(Entries drawn from a collection)
################

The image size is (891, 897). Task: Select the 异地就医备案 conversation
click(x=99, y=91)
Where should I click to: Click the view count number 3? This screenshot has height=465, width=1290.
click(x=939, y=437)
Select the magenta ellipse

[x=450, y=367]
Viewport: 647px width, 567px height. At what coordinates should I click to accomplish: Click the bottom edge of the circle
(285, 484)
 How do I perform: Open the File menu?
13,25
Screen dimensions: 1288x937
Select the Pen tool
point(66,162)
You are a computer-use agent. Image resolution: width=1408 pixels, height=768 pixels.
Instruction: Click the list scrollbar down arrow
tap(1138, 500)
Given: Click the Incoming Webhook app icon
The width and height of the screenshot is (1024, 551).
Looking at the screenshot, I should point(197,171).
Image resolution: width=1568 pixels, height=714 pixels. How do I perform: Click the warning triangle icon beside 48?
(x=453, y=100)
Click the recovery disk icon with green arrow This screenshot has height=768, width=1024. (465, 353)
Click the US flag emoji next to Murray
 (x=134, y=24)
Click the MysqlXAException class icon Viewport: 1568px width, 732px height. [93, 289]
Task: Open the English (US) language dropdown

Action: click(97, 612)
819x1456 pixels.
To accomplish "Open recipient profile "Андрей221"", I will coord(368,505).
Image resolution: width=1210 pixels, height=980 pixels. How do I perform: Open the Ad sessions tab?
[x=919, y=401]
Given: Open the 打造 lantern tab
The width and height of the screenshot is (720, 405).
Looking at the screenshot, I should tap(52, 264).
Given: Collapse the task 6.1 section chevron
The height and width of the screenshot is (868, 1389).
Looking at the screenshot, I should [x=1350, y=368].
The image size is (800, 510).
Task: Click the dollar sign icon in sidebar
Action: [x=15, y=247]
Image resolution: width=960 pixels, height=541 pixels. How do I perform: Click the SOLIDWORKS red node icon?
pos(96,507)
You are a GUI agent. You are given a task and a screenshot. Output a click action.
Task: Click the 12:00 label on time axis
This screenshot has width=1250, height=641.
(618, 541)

################

● Work to complete:
Rewrite the lines above, changing every "Viewport" to "Display" and leaving everything else untouched.

● Solution:
The image size is (891, 897). Task: Select the 异地就医备案 conversation
click(x=99, y=91)
Where should I click to: Click the view count number 3? This screenshot has height=465, width=1290.
click(x=939, y=437)
Select the magenta ellipse

[x=450, y=367]
Display: 647px width, 567px height. At what coordinates should I click to accomplish: Click the bottom edge of the circle
(285, 484)
 How do I perform: Open the File menu?
13,25
Screen dimensions: 1288x937
Select the Pen tool
point(66,162)
You are a computer-use agent. Image resolution: width=1408 pixels, height=768 pixels.
Instruction: Click the list scrollbar down arrow
tap(1138, 500)
Given: Click the Incoming Webhook app icon
The width and height of the screenshot is (1024, 551).
Looking at the screenshot, I should point(197,171).
Image resolution: width=1568 pixels, height=714 pixels. How do I perform: Click the warning triangle icon beside 48?
(x=453, y=100)
Click the recovery disk icon with green arrow This screenshot has height=768, width=1024. (465, 353)
Click the US flag emoji next to Murray
 (x=134, y=24)
Click the MysqlXAException class icon Display: 1568px width, 732px height. [93, 289]
Task: Open the English (US) language dropdown

Action: click(97, 612)
819x1456 pixels.
To accomplish "Open recipient profile "Андрей221"", I will coord(368,505).
Image resolution: width=1210 pixels, height=980 pixels. How do I perform: Open the Ad sessions tab?
[x=919, y=401]
Given: Open the 打造 lantern tab
The width and height of the screenshot is (720, 405).
Looking at the screenshot, I should tap(52, 264).
Given: Collapse the task 6.1 section chevron
The height and width of the screenshot is (868, 1389).
Looking at the screenshot, I should [x=1350, y=368].
The image size is (800, 510).
Task: Click the dollar sign icon in sidebar
Action: [x=15, y=247]
Image resolution: width=960 pixels, height=541 pixels. How do I perform: Click the SOLIDWORKS red node icon?
pos(96,507)
You are a GUI agent. You are given a task and a screenshot. Output a click action.
Task: Click the 12:00 label on time axis
This screenshot has width=1250, height=641.
(618, 541)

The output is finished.